After a few days of rather mild temps, it’s starting to heat up here in Kansas again. That means, of course, that I’m hankering for cool treats, and my jones has been made all the worse thanks to a friend from NYC who sent an email today raving about her latest find: a gelato from a new place called Grom that opened in Manhattan just over a month ago.
“You’ve never tasted anything like this,” she tells me. “Sweet, creamy. Every spoonful tastes like an Italian vacation.” It doesn’t help that my friend is one of those fortunate few who’s been blessed with a hummingbird’s metabolism and has never, despite having three kids, outgrown her size 2 jeans. The bitch.
So it’s some comfort to me, at least, that she’s having to stand in line for half an hour to place her order. Half an hour! Sorry, by that time I’d have had to go somewhere else to grab a bite to eat lest I faint from hunger. Not her, though.
An even greater comfort: that half-cup of Grom Gelato is 215 calories. She’s ordering two at a time every day, claiming that with her metabolism she can handle the extra callories.

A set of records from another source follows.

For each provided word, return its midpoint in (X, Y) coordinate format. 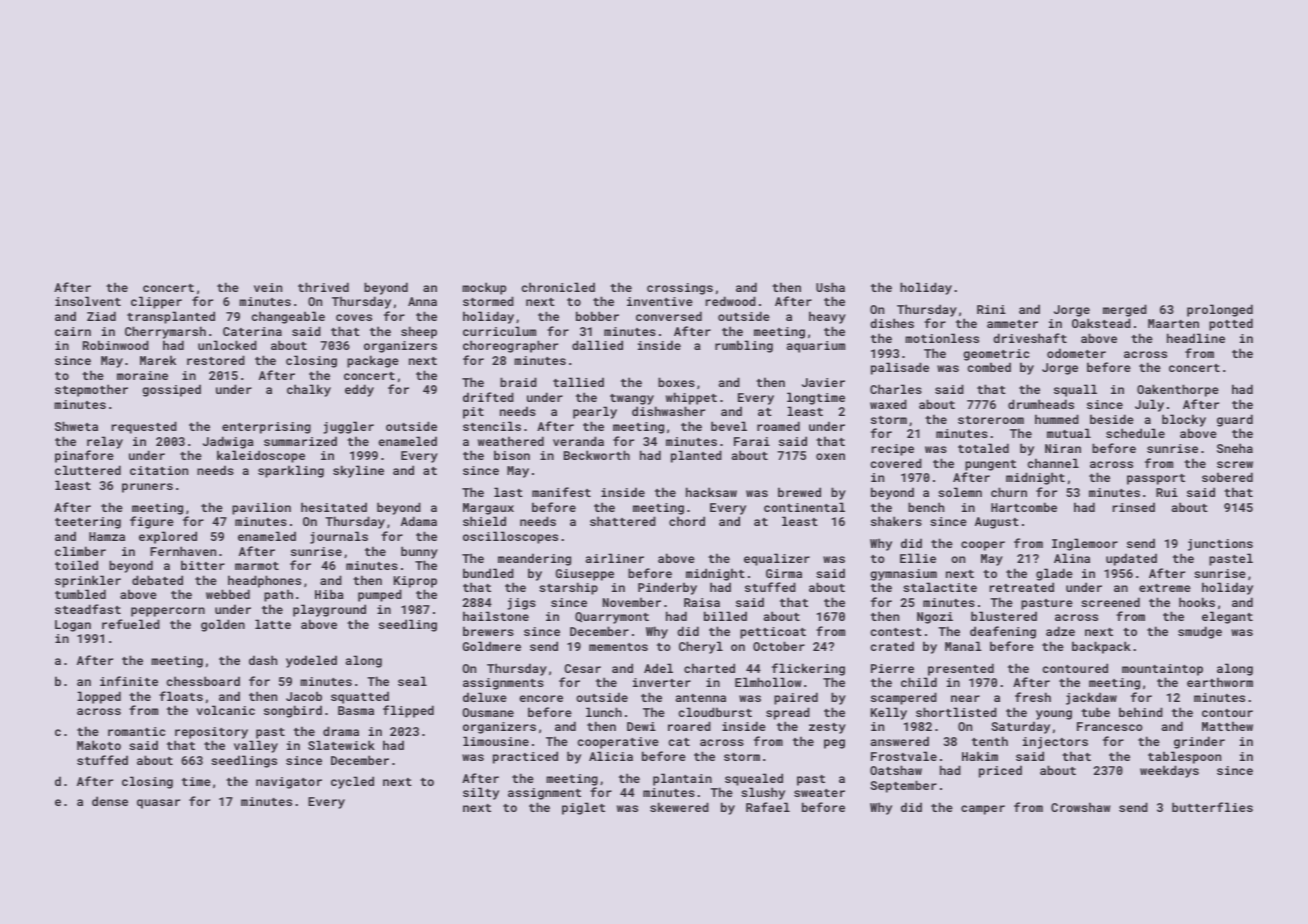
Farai (752, 441)
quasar (158, 804)
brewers (488, 631)
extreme (1165, 588)
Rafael (768, 807)
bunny (419, 552)
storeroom (991, 420)
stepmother (91, 390)
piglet (583, 808)
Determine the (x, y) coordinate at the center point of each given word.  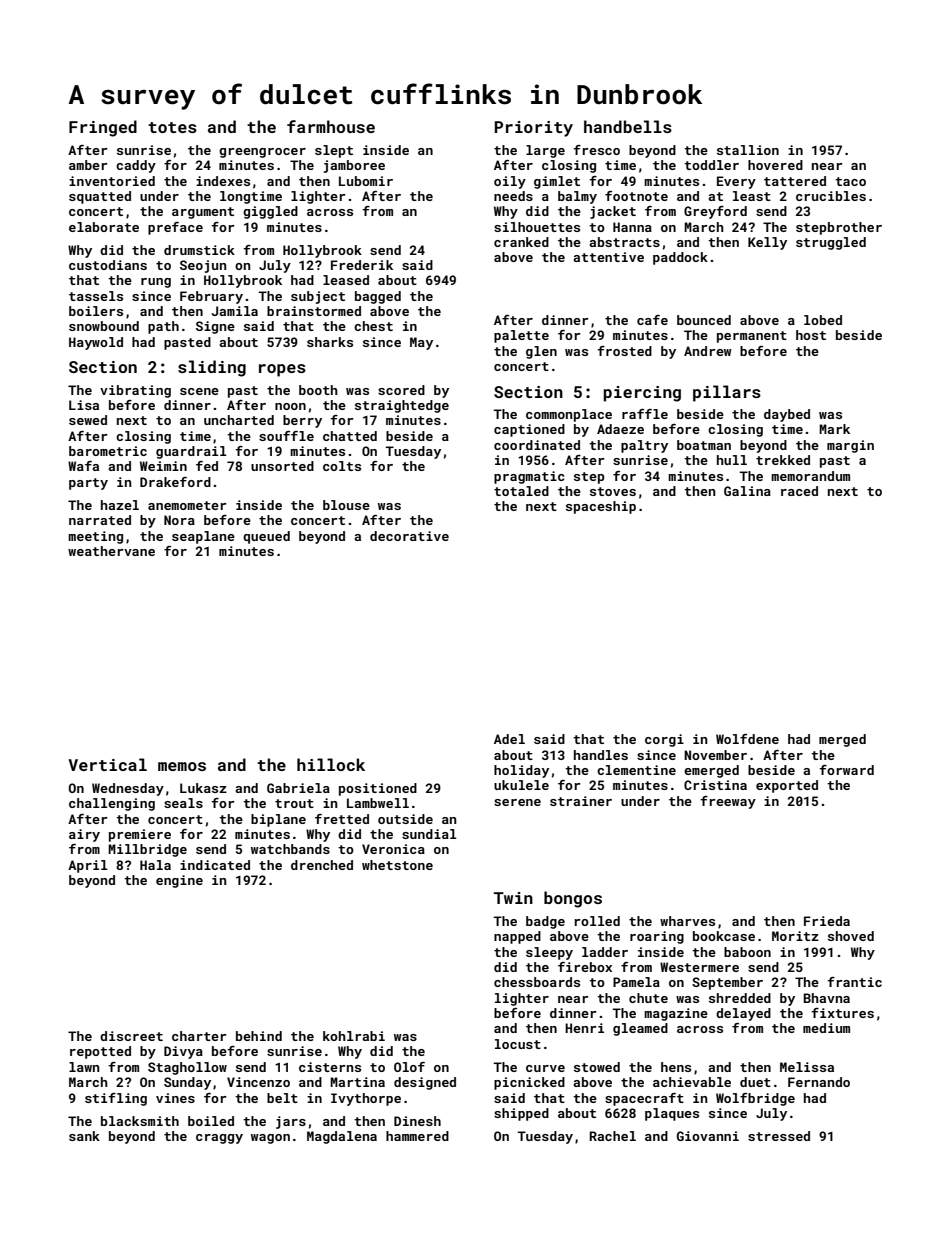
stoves (613, 491)
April (88, 866)
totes (172, 127)
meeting (95, 537)
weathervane (111, 551)
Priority (534, 129)
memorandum (810, 476)
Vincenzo (258, 1082)
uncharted (239, 420)
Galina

Meanwhile, Grom’s owners are banking on their product’s addictive qualities. Says Mr. Grom:
“..we think our gelato is like a drug. Once they have their free taste, they’ll be hooked.”
Anyone remember that Seinfeld episode where Elaine, Neuman and others went gaga over the frozen low-fat yogurt that turned out to pack a caloric wallop? I am so praying that life imitates art.
Yeah, I guess I’m evil that way. But did I mention: three kids and size two jeans? The bitch.